Distinguishing the hypotheses

One appeal of the damage hypothesis is that damage happens a lot more reliably than mutation (e.g., see Lans, et al), making it a more likely target of selection: to the extent that damage happens reliably to a gene every generation, selection to reduce damage is more like individual selection on immediate harm, and less like lineage selection contingent on chancy mutations. So, if we were to work out a mathematical theory, we might find that the benefits of repair are greater when they are measured in terms of damage remediation than in terms of mutation remediation.

In the absence of a quantitative theory, qualitative predictions based on inequalities are often useful in distinguishing evolutionary hypotheses. The implications of TDR and THM hypotheses will probably show a lot of overlap due to the inter-relations of damage and mutation. Sites of damage are always potentially sites of mutation (though sites of mutation are not always sites of damage). Reducing DNA damage typically will have the side-effect effect of reducing mutation, and a reduction in mutation will often entail a reduction in DNA damage.

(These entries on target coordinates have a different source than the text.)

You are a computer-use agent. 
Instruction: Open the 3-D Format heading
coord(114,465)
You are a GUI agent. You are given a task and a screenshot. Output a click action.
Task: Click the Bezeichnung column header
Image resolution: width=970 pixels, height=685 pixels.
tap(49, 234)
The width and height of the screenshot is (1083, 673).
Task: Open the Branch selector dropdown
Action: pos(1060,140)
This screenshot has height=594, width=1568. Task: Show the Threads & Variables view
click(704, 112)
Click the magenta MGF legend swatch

What are some differences between the two hypotheses that could be leveraged to generate contrasting predictions?

One differences is strandedness. If damage (rather than mutation) is the issue, and the disadvantage of damage is mainly a matter of transcription being impeded or rendered faulty, then it is strand-specific. Let’s call the two strands “plus” and “minus”. Suppose that, for a given gene, the transcribed strand is the plus strand. A damaged or missing base on the plus strand would impede transcription, and a nick on the plus strand might result in an aborted product. On the minus strand, the same types of damage will not have such consequences. Thus, the strand matters under the damage hypothesis. But if selection is mainly acting via the downstream (cross-generational) effects of deleterious mutations on the phenotype, then the strand no longer matters.

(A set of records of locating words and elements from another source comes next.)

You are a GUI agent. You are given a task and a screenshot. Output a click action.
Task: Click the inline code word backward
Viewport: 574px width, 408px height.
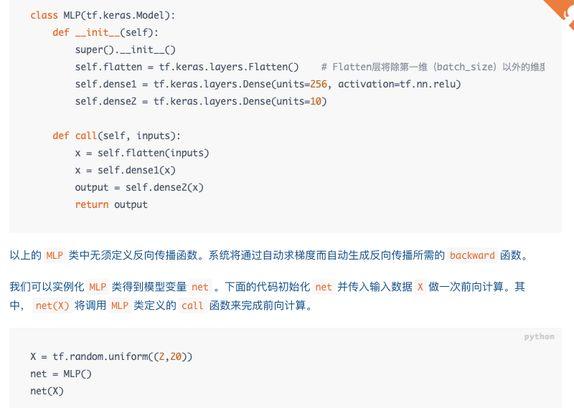tap(472, 255)
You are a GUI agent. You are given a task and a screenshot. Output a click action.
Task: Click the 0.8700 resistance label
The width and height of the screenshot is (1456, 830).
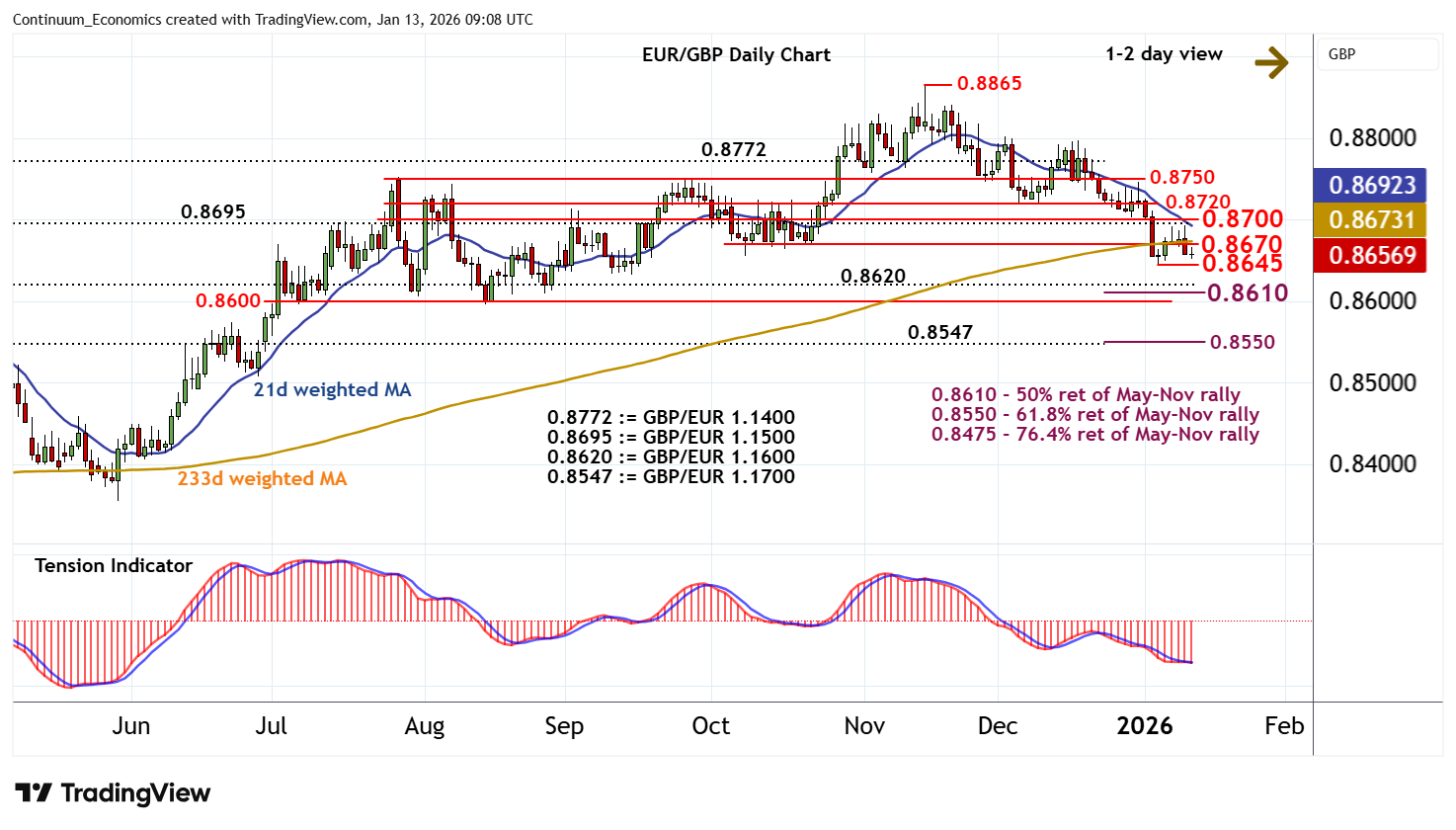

What this means is that, if there exist repair mechanisms that act in a strand-specific manner, under TDR we expect them to show a bias toward repair of the transcribed strand, whereas under THM a strand-specific mechanism might occur by chance, but there is no reason to expect a strand bias relative to transcription.

Another way to find differences in predictions is to think about different pathways of DNA metabolism that differ in the relative chance of sustained damage vs. mutation. For instance, imagine some hypothetical kind of damage that is easy to repair but for which repair often results in mutation, and imagine another kind of damage that takes time and energy to repair but, once repaired, nearly always returns the DNA to the wild-type state rather than inducing a mutation. The first kind of pathway is less costly under TDR and more costly under THM, and vice versa for the second kind of pathway.